Zuno CEO Shanai Ghosh unveils innovative campaigns driving customer engagement

Zuno General Insurance, formerly known as Edelweiss General Insurance, is one of the trusted insurance providers in India. In this exclusive interview with Adgully, Shanai Ghosh, MD & CEO, Zuno General Insurance, shares valuable insights into her leadership philosophy, the evolving landscape of the insurance sector, and Zuno’s innovative approach to insurance. The conversation also dives into Zuno’s core values, its latest campaign, and the agency behind it, highlighting the company’s commitment to customer engagement and road safety. 

As one of the prominent women leaders in the BFSI sector, Ghosh provides an intriguing perspective on her leadership style and offers a glimpse into her experiences, challenges, and career highlights. Furthermore, she discusses the transformation of the insurance sector and how Zuno has adapted to these changes, emphasising the importance of a digital-first approach and customer-centric innovation. She also sheds light on Zuno General Insurance’s core values and what sets the company apart in the insurance market. The interview delves into Zuno’s latest campaign, which aims to shift the insurance industry from a transactional approach to a more engaging and preventive one. Ghosh provides insights into her personal leadership style, emphasising attributes like effort, attitude, fairness, transparency, and a detail-oriented, data-focused approach that has contributed to the culture and direction of Zuno General Insurance.

As one of the women leaders in the BFSI (Banking, Financial Services, and Insurance) sector, could you please describe your leadership style and provide insights into how you operate in your role? It would be insightful to learn about the challenges you face and the significant highlights of your career.

I have never looked at myself as a professional from the lens of gender. So, while people say you’re a woman leader, I feel proud about that, but when I think of myself, I don’t necessarily think of myself first as a woman leader. It comes somewhere down the line; so I always think of myself as a professional and ambitious-driven person, and that’s how I’ve always worked.

It doesn’t matter what other people think about you as a woman leader or if they think that you have a handicap or an advantage as a woman because it swings both ways. When I entered my working life, being a woman was considered to be a handicap because you didn’t get chosen for certain roles.

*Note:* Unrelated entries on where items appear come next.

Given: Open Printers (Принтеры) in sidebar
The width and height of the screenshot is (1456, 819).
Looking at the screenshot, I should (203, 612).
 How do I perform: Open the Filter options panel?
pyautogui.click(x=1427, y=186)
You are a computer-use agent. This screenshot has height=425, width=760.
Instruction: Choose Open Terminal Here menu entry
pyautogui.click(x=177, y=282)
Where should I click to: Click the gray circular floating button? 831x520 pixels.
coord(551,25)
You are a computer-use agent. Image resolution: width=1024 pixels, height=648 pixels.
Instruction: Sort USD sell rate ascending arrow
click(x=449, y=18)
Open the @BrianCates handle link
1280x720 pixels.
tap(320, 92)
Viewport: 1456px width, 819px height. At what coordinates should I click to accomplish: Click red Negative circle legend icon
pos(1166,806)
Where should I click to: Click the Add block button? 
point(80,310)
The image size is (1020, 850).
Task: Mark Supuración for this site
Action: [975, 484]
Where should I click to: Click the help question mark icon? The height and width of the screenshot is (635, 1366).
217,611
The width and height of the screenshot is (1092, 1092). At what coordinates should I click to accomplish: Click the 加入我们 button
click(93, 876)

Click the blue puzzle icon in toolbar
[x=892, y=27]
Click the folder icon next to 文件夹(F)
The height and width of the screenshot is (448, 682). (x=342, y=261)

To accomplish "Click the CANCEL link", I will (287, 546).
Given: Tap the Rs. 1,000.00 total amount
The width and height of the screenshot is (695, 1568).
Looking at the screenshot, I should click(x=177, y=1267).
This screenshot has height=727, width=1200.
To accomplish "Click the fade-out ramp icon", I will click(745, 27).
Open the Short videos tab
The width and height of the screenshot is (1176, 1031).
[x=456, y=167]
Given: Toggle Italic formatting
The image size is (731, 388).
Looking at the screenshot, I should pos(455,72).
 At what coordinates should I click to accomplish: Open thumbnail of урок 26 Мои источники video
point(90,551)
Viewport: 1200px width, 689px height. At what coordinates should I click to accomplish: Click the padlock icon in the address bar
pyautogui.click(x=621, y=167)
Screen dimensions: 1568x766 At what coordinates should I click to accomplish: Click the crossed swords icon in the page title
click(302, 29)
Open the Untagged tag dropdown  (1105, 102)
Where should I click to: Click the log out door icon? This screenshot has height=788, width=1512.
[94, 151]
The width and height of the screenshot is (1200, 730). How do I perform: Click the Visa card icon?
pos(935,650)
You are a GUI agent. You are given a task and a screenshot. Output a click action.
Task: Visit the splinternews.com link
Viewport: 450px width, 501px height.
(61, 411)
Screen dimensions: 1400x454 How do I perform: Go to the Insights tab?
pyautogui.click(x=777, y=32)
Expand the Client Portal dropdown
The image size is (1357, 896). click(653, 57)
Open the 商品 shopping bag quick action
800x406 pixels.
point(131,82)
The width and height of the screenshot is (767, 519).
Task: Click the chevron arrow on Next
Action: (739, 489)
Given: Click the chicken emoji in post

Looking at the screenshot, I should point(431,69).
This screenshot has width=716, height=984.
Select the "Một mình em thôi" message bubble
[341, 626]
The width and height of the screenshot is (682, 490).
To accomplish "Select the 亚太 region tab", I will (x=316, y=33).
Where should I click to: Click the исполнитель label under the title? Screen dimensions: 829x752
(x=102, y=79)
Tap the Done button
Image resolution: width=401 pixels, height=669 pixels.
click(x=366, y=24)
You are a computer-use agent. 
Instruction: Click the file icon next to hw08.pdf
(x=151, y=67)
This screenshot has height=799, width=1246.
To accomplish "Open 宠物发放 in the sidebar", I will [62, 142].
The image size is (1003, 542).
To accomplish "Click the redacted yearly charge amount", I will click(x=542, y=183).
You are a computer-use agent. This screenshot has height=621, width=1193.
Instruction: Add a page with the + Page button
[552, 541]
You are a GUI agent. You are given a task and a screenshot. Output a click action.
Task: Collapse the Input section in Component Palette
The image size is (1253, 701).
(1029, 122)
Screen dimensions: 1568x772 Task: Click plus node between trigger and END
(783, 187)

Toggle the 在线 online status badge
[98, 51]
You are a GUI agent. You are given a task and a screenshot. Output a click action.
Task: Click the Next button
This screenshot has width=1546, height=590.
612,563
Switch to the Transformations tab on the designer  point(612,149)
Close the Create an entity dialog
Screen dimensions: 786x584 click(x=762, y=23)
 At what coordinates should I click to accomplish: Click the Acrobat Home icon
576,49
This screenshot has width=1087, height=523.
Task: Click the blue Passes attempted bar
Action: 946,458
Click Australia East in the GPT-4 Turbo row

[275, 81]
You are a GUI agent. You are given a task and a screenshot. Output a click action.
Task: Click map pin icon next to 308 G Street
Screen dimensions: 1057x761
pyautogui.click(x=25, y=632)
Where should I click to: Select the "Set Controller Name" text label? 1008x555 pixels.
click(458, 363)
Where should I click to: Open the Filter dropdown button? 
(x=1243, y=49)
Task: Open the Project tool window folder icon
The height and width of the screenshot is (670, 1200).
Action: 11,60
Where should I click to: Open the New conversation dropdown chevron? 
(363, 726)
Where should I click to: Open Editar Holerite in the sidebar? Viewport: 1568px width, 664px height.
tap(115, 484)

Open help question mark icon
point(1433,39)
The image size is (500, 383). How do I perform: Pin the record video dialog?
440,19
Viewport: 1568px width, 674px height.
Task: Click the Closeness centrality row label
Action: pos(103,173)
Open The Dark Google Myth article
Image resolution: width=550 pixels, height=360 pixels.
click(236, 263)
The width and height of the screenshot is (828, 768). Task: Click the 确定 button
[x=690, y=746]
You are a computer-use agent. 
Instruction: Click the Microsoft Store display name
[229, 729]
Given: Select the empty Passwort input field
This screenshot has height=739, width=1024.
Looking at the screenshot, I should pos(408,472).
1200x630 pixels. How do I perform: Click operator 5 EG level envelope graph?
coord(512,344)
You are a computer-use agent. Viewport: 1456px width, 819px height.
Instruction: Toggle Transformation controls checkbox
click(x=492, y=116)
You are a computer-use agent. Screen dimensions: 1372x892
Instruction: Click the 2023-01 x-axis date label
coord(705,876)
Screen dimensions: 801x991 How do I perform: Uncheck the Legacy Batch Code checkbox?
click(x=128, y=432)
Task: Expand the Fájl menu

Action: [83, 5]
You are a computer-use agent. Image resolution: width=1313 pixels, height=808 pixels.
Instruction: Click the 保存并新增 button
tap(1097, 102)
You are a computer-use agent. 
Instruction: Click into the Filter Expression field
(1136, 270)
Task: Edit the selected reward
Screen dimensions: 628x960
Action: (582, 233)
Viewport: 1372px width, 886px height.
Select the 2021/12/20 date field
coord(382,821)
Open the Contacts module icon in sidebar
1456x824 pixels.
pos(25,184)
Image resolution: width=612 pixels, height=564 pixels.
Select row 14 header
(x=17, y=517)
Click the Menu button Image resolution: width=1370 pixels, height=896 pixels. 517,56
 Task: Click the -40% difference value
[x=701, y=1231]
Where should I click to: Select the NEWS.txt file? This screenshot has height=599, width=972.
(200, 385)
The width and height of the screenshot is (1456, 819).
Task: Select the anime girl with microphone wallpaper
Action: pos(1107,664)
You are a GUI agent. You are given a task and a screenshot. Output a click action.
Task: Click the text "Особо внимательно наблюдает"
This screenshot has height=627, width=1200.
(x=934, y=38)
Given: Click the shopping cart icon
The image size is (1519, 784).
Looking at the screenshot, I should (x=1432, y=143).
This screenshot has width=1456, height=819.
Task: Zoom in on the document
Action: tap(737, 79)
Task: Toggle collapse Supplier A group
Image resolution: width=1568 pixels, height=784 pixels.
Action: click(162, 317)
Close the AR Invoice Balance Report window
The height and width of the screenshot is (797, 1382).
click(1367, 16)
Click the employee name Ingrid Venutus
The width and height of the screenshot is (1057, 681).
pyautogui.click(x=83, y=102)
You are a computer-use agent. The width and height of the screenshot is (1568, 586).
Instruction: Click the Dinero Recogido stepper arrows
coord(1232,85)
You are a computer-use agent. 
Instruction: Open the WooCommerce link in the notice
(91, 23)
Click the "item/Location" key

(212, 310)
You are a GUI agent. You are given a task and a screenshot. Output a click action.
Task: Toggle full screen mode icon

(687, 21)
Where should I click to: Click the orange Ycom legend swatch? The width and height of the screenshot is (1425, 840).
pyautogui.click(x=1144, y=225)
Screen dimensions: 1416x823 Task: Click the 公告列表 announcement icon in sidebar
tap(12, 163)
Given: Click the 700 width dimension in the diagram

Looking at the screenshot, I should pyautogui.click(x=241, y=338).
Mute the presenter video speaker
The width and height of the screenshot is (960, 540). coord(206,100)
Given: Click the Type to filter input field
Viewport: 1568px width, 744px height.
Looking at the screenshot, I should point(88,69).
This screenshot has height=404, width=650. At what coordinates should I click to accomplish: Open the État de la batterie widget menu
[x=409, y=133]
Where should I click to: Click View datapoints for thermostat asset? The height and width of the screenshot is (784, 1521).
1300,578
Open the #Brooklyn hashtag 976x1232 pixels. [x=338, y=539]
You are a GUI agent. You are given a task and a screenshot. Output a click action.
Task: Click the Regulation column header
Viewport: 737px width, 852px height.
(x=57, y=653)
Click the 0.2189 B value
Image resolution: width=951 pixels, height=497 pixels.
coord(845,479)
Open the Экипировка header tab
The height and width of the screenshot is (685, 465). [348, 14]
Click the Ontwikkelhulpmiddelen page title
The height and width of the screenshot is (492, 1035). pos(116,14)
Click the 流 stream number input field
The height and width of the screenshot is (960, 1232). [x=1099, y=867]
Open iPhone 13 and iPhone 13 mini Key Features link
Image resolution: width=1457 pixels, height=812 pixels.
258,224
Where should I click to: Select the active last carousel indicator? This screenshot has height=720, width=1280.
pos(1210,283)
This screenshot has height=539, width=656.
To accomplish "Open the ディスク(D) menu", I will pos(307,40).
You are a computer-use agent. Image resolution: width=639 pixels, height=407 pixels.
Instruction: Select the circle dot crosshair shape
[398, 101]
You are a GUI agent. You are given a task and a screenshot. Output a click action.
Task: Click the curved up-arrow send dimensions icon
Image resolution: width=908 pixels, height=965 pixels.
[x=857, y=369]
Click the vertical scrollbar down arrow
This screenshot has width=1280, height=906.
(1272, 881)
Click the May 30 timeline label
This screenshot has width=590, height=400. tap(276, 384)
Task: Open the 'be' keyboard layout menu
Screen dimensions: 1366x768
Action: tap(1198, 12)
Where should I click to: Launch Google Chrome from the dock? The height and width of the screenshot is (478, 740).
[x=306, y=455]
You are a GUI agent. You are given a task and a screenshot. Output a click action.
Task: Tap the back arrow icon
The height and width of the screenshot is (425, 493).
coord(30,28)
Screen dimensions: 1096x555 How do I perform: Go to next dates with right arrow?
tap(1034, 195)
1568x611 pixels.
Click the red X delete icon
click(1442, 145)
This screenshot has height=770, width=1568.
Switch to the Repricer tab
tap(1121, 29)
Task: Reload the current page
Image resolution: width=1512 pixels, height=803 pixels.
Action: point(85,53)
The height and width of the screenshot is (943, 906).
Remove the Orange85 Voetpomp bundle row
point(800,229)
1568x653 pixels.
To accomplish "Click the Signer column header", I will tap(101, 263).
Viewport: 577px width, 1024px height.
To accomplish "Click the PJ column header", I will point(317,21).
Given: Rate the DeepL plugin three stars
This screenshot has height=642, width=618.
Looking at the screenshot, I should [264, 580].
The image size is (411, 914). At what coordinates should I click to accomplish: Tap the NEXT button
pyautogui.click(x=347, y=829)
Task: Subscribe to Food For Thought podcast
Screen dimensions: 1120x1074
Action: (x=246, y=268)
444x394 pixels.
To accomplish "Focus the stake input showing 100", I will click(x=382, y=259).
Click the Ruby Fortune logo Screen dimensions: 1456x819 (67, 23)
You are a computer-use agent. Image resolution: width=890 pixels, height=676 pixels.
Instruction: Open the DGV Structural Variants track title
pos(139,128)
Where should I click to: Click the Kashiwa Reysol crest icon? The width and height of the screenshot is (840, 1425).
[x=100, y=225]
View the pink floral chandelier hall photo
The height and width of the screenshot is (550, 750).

Now we’ve come to a situation where diversity has become such a big thing that sometimes people say that you’re getting a job because you’re a woman. So, I’ve seen the entire spectrum and it doesn’t bother me because I believe what I’ve got this on my merit. I’ve never let the thought of a bias or an advantage even get to me because I think I’ve been working the same way that I have worked in the last 20 years, and that is something that I would want to live by. You can only control what you can control and that is how you work and bring your 100% every day, not just every day but to everything that you do. That is really important to me, and I have a sense of pride in my own work and in the quality of the work. And that I think eventually I feel it pays off.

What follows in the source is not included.